Turkey issues advisory on seismic survey work between Cyprus and Crete

Greek Prime Minister Kyriakos Mitsotakis (L) speaks with German Foreign Minister Heiko Maas prior to their meeting in Athens on July 21, 2020, as part of Mr Maas' one-day visit to Greece. AFP 
Greek Prime Minister Kyriakos Mitsotakis (L) speaks with German Foreign Minister Heiko Maas prior to their meeting in Athens on July 21, 2020, as part of Mr Maas' one-day visit to Greece. AFP 

Greece said on Tuesday that the EU must impose sanctions against Turkey if it does not back down on exploration for natural resources in the Mediterranean.

Turkey and Greece are at odds over claims for resources, and EU member Cyprus is also exploring for natural gas in the Eastern Mediterranean amid strong objections from Ankara.

A navigational advisory was issued by Turkey’s navy on Tuesday for seismic survey work in an area south of Turkey’s Antalya, between Cyprus and Crete. The advisory is in effect until August 20.

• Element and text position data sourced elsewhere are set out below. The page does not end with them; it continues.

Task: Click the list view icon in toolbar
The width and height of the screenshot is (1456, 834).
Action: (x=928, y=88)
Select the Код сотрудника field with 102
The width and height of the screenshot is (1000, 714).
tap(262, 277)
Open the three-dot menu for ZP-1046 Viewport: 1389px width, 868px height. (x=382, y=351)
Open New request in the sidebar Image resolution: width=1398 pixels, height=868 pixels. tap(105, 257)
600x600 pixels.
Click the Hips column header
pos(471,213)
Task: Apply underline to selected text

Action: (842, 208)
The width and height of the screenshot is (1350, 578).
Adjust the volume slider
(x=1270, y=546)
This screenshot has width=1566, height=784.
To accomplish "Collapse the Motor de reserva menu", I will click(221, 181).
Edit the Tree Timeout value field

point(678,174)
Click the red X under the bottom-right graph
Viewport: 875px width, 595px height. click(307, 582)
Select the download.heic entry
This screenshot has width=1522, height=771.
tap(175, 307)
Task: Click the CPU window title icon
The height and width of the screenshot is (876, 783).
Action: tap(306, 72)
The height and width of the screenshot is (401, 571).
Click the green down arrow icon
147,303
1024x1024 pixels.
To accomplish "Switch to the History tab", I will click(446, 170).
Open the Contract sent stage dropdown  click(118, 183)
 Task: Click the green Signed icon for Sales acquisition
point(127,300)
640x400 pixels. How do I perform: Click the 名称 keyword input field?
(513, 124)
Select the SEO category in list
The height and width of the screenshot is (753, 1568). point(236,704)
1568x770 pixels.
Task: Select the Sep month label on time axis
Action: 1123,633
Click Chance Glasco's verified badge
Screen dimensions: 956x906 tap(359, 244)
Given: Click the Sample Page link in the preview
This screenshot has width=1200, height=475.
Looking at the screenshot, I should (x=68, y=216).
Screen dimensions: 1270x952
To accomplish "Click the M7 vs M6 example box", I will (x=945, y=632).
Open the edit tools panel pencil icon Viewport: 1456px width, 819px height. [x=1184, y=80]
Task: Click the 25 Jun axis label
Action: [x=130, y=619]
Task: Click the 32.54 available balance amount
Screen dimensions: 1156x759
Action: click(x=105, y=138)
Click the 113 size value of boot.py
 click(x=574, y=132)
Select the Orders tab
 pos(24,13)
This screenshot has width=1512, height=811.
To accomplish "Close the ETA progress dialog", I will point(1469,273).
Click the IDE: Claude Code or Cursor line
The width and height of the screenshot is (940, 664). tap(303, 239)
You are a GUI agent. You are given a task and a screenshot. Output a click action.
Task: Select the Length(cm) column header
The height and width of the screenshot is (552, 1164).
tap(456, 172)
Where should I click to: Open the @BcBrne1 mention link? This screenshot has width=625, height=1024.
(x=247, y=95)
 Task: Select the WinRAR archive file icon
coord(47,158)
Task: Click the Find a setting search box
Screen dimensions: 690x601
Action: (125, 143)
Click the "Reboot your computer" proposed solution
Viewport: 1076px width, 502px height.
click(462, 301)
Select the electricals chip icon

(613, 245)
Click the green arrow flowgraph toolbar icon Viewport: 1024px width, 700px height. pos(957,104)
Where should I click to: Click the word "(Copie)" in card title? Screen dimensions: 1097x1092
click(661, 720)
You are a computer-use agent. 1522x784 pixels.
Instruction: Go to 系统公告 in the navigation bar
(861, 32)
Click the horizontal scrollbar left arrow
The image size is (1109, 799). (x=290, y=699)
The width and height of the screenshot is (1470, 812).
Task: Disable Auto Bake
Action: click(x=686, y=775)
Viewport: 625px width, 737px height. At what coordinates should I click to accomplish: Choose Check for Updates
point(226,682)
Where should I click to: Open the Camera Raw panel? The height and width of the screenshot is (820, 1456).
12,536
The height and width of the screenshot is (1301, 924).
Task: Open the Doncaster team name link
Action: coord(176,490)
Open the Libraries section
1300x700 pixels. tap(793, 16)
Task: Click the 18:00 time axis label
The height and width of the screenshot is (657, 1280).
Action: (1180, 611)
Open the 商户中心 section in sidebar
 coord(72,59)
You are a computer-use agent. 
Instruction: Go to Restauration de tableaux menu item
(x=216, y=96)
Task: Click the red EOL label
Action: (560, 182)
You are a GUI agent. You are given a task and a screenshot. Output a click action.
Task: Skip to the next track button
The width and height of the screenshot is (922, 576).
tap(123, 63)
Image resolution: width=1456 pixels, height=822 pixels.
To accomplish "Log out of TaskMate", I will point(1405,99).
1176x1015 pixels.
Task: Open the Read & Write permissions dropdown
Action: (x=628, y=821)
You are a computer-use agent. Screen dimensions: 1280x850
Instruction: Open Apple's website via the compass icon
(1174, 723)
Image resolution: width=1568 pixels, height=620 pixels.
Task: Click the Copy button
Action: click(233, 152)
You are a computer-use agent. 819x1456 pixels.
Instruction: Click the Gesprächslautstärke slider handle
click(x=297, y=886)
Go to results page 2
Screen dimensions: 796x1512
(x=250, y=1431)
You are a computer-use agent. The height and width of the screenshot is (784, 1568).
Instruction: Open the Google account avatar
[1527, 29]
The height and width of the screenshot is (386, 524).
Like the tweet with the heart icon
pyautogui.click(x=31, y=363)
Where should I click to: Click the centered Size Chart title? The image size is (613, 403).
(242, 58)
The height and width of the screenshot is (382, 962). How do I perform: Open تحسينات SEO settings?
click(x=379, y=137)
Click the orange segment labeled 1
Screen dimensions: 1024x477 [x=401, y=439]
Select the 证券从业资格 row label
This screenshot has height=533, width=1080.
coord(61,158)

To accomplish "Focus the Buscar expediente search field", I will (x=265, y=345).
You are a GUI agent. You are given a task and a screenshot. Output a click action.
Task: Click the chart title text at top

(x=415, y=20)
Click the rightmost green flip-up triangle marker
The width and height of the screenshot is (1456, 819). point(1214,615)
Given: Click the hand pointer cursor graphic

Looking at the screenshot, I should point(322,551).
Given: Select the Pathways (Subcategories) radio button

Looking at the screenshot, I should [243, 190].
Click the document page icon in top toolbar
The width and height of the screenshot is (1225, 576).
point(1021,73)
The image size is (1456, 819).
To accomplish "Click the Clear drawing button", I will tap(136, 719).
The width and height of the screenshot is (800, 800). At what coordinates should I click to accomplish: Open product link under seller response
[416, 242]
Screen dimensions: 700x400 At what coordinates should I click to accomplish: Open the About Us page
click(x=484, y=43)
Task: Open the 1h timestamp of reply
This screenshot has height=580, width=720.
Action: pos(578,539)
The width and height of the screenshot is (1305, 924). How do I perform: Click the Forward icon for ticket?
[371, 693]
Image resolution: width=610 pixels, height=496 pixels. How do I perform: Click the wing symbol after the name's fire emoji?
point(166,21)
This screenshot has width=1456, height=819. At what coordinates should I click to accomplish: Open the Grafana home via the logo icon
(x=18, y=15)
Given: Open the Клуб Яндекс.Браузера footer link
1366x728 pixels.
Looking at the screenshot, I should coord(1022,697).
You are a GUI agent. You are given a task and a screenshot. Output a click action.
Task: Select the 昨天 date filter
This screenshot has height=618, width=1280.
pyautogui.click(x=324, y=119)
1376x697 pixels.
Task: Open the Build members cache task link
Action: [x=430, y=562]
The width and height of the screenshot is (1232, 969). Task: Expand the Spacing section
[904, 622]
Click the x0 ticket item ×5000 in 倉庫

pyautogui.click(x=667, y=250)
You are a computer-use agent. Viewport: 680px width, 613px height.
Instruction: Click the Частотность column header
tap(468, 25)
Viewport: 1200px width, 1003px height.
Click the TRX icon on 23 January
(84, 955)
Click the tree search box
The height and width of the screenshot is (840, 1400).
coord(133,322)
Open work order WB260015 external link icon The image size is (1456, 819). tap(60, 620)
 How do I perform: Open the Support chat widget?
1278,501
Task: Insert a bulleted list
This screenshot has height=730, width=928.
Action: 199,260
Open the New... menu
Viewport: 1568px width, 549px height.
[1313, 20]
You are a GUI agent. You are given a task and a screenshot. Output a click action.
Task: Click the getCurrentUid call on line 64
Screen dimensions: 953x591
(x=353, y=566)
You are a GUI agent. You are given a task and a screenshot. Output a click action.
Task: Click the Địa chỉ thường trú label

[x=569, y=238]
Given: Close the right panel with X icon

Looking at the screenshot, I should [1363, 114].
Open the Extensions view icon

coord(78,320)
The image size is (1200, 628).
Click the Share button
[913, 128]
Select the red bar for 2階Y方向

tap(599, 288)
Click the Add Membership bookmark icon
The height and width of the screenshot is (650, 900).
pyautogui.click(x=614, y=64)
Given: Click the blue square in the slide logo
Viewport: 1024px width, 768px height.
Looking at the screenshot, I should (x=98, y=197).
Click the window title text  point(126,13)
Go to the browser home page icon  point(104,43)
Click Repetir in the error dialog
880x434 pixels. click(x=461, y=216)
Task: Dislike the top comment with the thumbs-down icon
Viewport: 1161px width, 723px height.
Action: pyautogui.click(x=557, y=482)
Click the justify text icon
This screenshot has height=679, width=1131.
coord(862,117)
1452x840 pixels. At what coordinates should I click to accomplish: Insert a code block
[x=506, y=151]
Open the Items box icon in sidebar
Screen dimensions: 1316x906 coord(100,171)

“Turkey is unfortunately adding another link in hostile actions against Greece, against Cyprus and the EU as a whole,” Greek Prime Minister Kyriakos Mitsotakis told German Foreign Minister Heiko Maas, who was visiting Athens.

“Questioning the sovereign rights of Greece and Cyprus is, ultimately, questioning the rights of Europe.

"We anticipate the support of our allies. As long as Turkey continues to take this path, sanctions on Turkey will be a one-way street.”

Turkey says it is within its sovereign rights to explore for resources in areas it considers to be its its continental shelf, or within self-proclaimed maritime boundaries.

Greece and Turkey have had testy relations for decades, with occasional flare-ups.

There was a sharp exchange of words this year when thousands of refugees and migrants hosted by Turkey tried to force their way though a land border with Greece that Ankara declared open.

They also disagree over ethnically partitioned Cyprus.

Greece has been angered at a deal between Libya and Turkey carving out maritime boundaries that skim its southern island of Crete, paving the way for potential resources exploration.